--- Dataset ---
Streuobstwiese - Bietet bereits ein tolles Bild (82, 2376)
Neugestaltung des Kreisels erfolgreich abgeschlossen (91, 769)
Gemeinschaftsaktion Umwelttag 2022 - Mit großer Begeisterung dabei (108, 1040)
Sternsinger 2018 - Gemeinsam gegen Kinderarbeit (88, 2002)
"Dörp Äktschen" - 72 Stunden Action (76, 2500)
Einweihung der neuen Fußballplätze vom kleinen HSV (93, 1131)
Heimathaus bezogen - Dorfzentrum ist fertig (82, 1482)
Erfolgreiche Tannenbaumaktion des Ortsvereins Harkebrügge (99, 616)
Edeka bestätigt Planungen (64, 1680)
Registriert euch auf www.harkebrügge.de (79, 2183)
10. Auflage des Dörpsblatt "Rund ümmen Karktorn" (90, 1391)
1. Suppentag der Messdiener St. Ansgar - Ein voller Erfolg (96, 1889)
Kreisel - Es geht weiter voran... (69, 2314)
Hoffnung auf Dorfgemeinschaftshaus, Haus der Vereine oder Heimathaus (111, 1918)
---
Tally up how many lines in the preceding listing contain the word "Heimathaus". Give nothing but the number.

2